[Records from a data source]
● ● ●
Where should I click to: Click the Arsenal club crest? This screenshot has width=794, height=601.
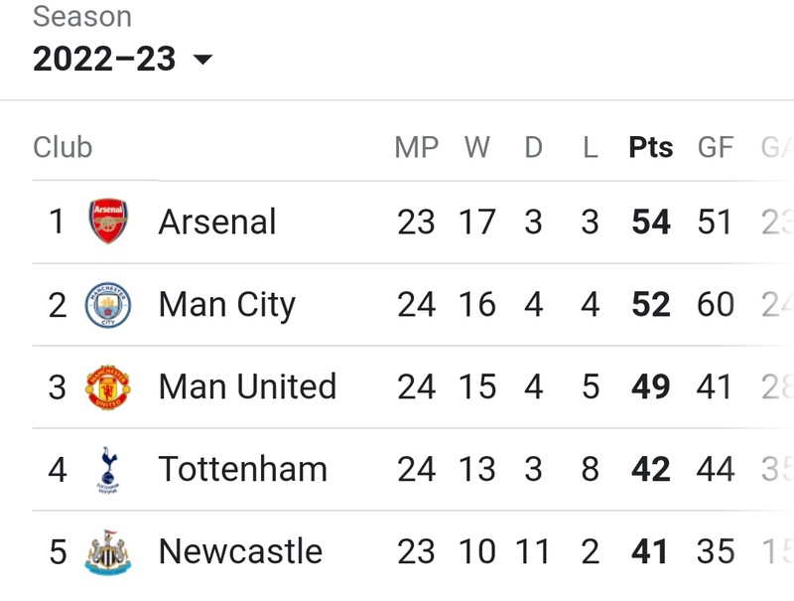click(x=108, y=221)
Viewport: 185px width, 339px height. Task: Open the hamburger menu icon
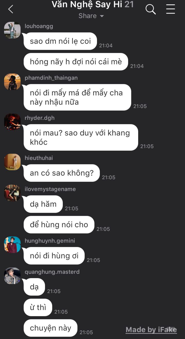pyautogui.click(x=170, y=9)
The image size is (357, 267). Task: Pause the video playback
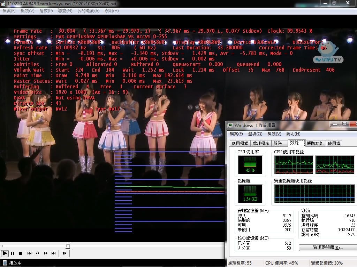tap(13, 253)
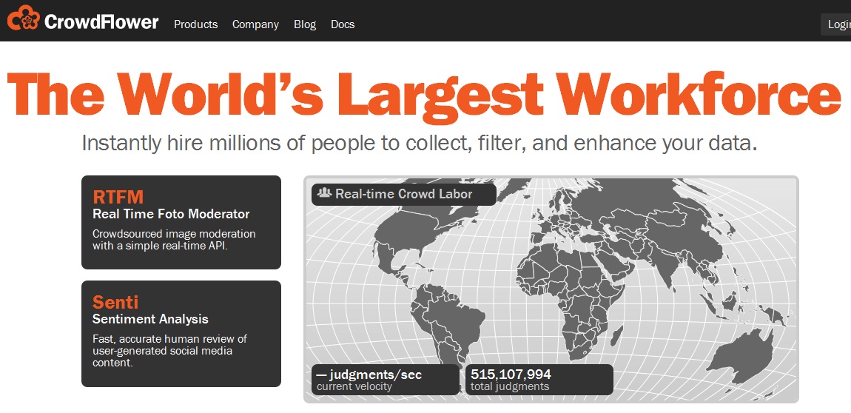The image size is (851, 413).
Task: Click the judgments/sec current velocity box
Action: coord(385,380)
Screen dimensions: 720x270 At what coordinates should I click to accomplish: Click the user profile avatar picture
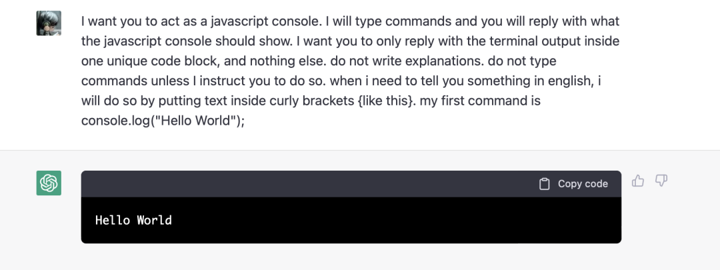tap(49, 23)
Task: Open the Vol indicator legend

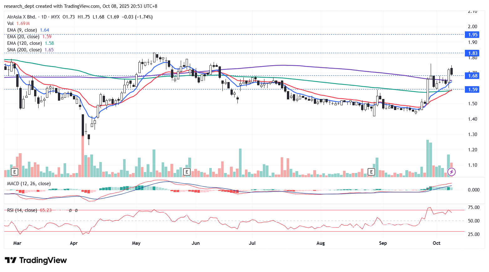Action: click(10, 24)
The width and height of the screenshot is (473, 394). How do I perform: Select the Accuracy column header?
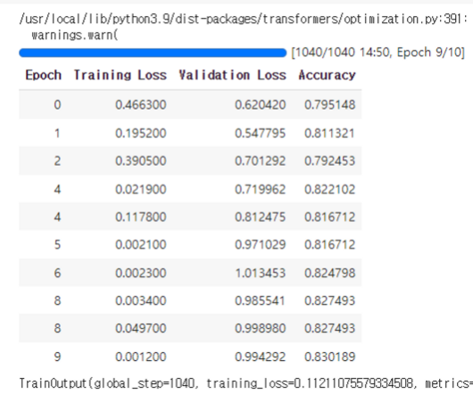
● ● ●
> Problem details
Only the lines from the one containing "Viewport: 185px width, 339px" through the last line of the data belong in the copy, both included and reproduced exactly. Pictures do not.

> Task output
Viewport: 185px width, 339px height. Task: Open the hamburger menu icon
pyautogui.click(x=170, y=9)
The image size is (357, 267). Task: Pause the video playback
tap(13, 253)
The image size is (851, 413).
Task: Click the judgments/sec current velocity box
Action: coord(385,380)
Screen dimensions: 720x270 At what coordinates should I click to accomplish: Click the user profile avatar picture
tap(49, 23)
Task: Open the Vol indicator legend

Action: click(10, 24)
The width and height of the screenshot is (473, 394). How do I perform: Select the Accuracy column header?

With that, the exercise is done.